Você menciona como a posição do povo norte-americano, dos eleitores democratas, e especificamente dos jovens quanto à questão palestina destoa das posições de seu governo. Um dado impressionante é que 61% dos jovens norte-americanos têm visões mais favoráveis aos palestinos do que aos israelenses. Isso é uma novidade na política interna norte-americana? Você crê que esta pressão interna pode persuadir os líderes dos EUA a uma política mais favorável aos palestinos no futuro?
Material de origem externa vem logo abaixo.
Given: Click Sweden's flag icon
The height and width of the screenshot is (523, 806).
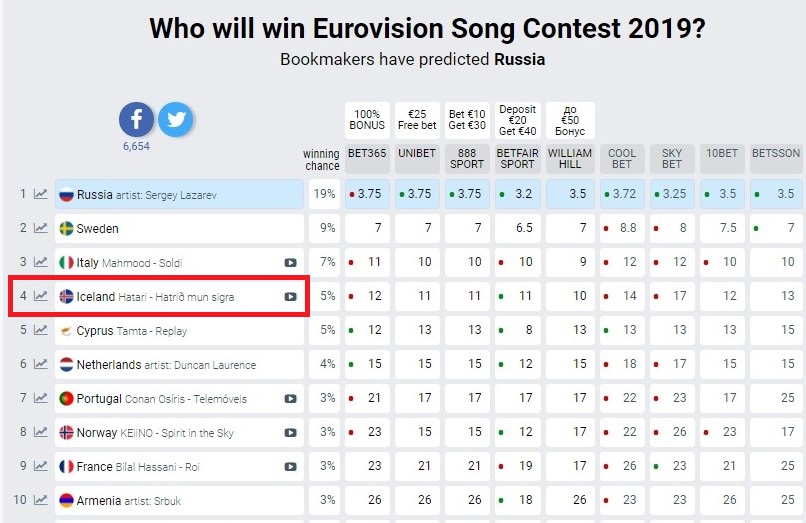Looking at the screenshot, I should point(66,228).
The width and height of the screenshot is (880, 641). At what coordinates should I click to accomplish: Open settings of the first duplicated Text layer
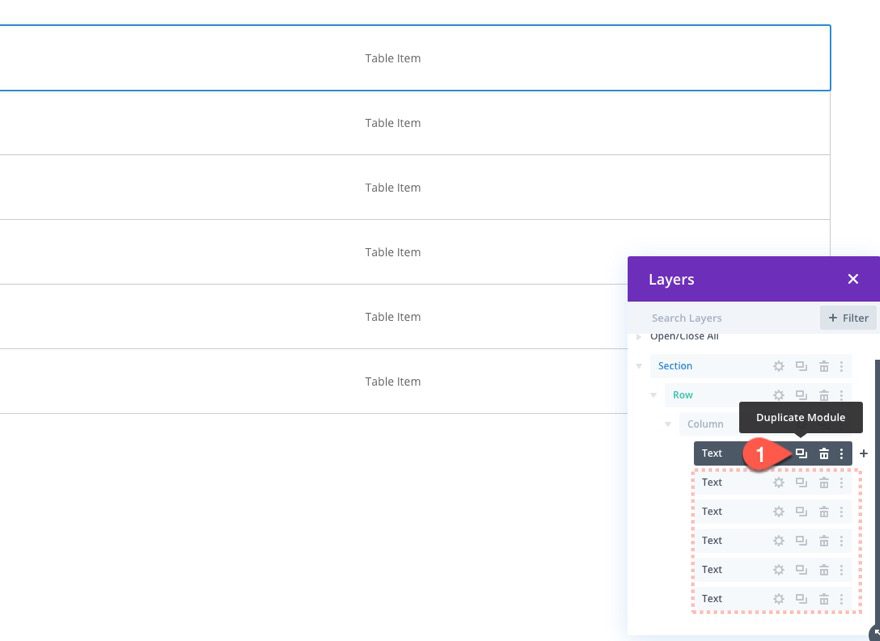[778, 482]

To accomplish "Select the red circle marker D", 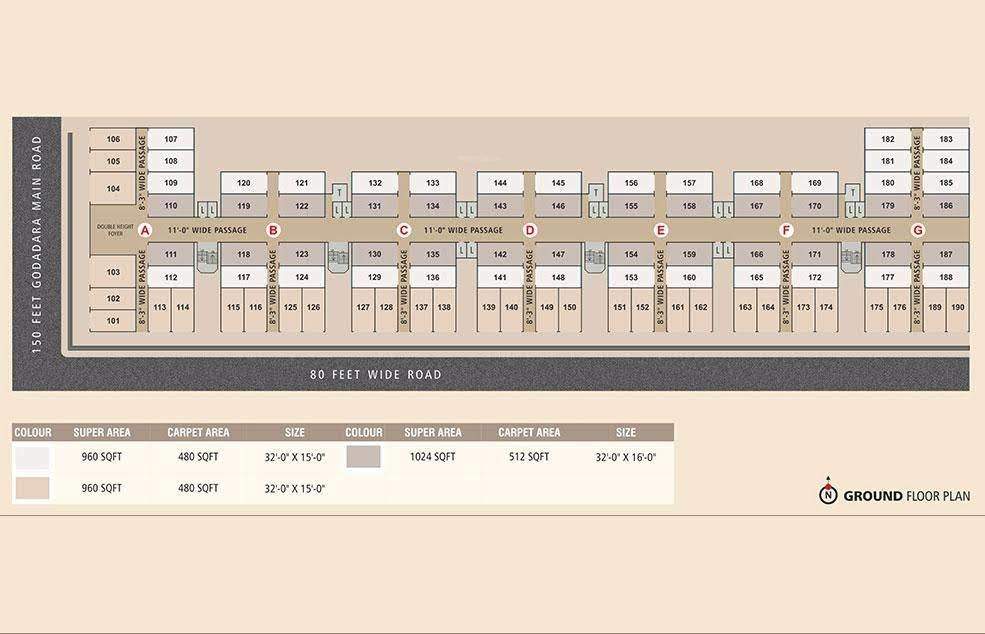I will click(x=530, y=228).
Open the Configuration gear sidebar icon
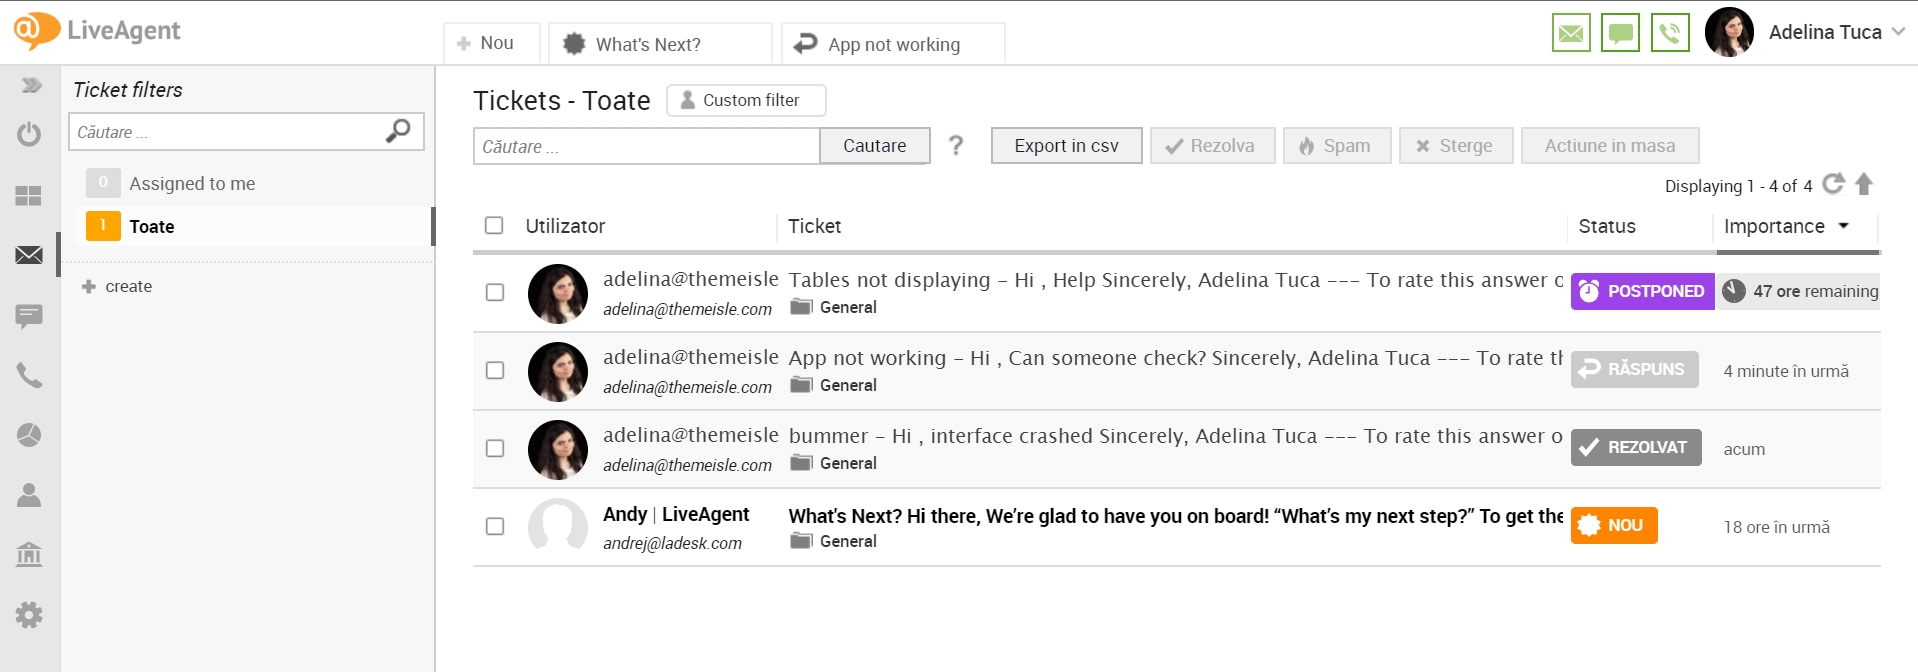 coord(29,614)

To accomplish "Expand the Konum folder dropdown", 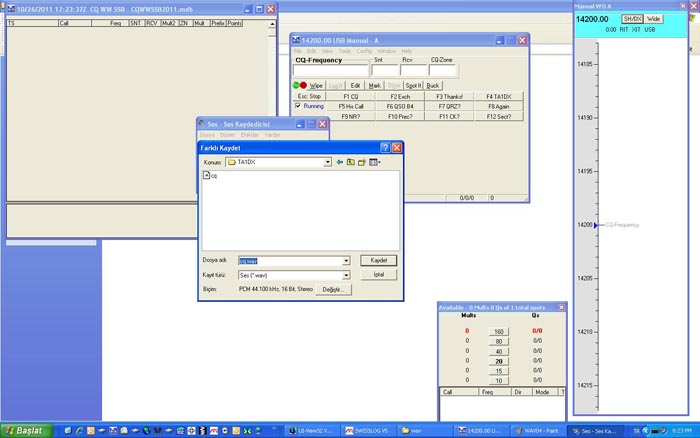I will click(327, 162).
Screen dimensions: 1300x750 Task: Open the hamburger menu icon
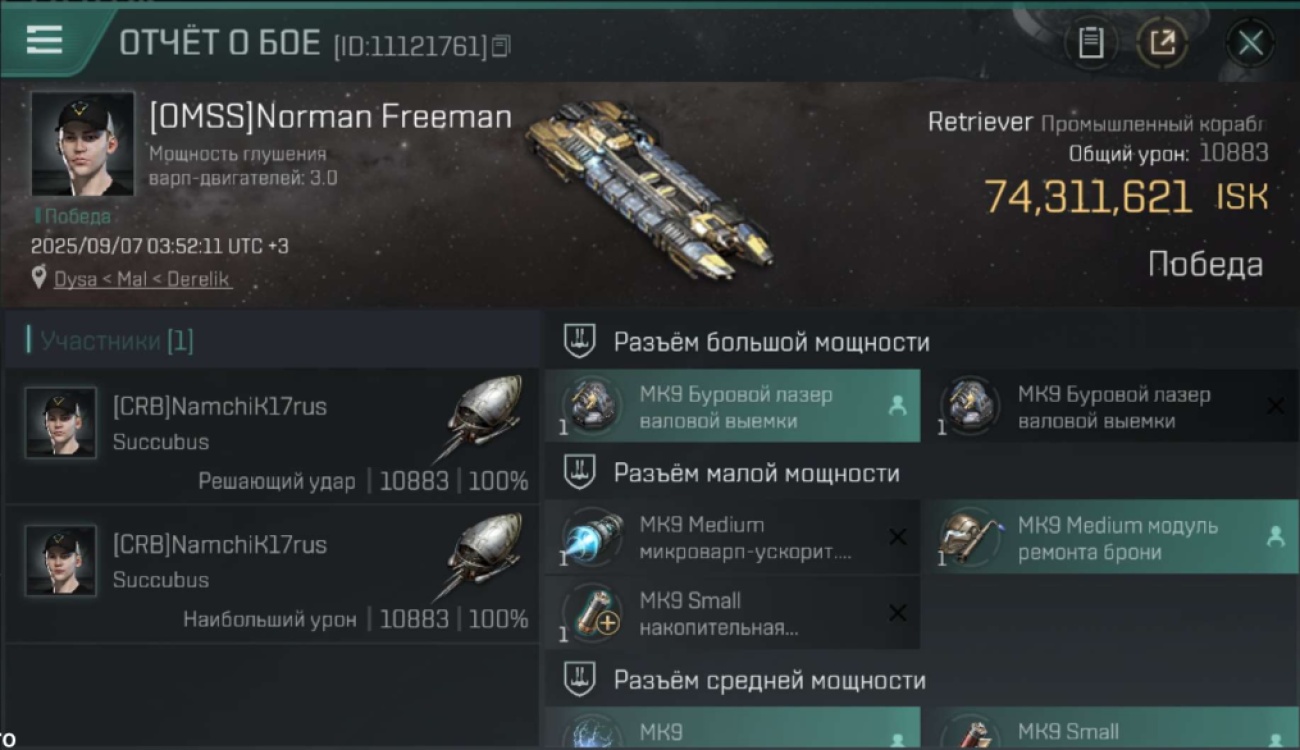pos(44,40)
Sim, é uma mudança, até onde consigo acompanhar. Precisaríamos fazer uma pesquisa histórica dos dados, mas até os dados que acompanho, de meados dos anos 2000 para cá, é uma mudança. Porque na opinião pública norte-americana o fracasso da paz era responsabilidade dos palestinos, o terror palestino seria o grande responsável pelo fracasso da paz, a guerra ao terror fortaleceu muito a opção militar israelense de trazer “calma” em detrimento de uma solução justa que traga paz – esse tem sido o objetivo político israelense, e acho que continua sendo no atual ataque a Gaza; trazer calma para o seu cidadão.
E de fato há uma mudança, que passa por mudanças na sociedade norte-americana de forma geral. Querendo ou não, anos atrás não havia coisas como o Democratic Socialists of America (Socialistas Democráticos da América – organização de esquerda que tem atuado dentro do Partido Democrata) elegendo representantes como está elegendo. E muitos deles favoráveis à questão palestina. Há também o Jewish Voice for Peace (Voz Judaica pela Paz) fazendo protestos gigantescos hoje em dia nos Estados Unidos – judeus em favor da causa palestina. Há movimentos indígenas, movimento negro, o Black Lives Matter muito apoiador da causa palestina. Então creio que a mudança da política norte-americana para a esquerda, de pessoas abaixo de 40 anos, tem significado uma solidariedade maior com a causa palestina. A grande questão é se essa base eleitoral vai ter capacidade de mudar a composição dos representantes no Congresso e no Executivo, que representem de fato a sua posição. Porque as burguesias e as elites políticas norte-americanas são muito fortes e muito sionistas. Isso não mudou.
Então essa mudança passa pela luta de classes, como já está passando, mas acho que vai haver um acirramento da luta de classes num próximo período em torno disso. Já estamos tendo uma amostra disso nesses dias, e os norte-americanos vão ter de entender se a questão palestina é algo caro a eles mesmo ou não.
Mas sim, acho que, no futuro, talvez o Biden seja o último presidente que é um grandessíssimo aliado de Israel, caso Trump não o suceda. Mas entre os Democratas, acho que sim; creio que no futuro, para um Democrata ter apoio, vencer primárias e depois ser eleito, terá de ter uma posição mais favorável à questão palestina. Está havendo pesquisas esses dias: os eleitores Democratas apoiam fortemente o cessar-fogo, até a maioria dos eleitores Republicanos apoiam. Ou seja: não faz sentido dizer que o apoio do Biden a Israel é cálculo eleitoral. Não faz sentido. É prejuízo eleitoral.
Então o que ajuda a explicar essa posição é outra coisa; a posição individual do Biden, a composição do Congresso, influências que há no Executivo, alianças com certos setores da burguesia americano-israelense – isso explica; cálculo eleitoral não. Porque se for por cálculo eleitoral, com suas posições ele está perdendo votos.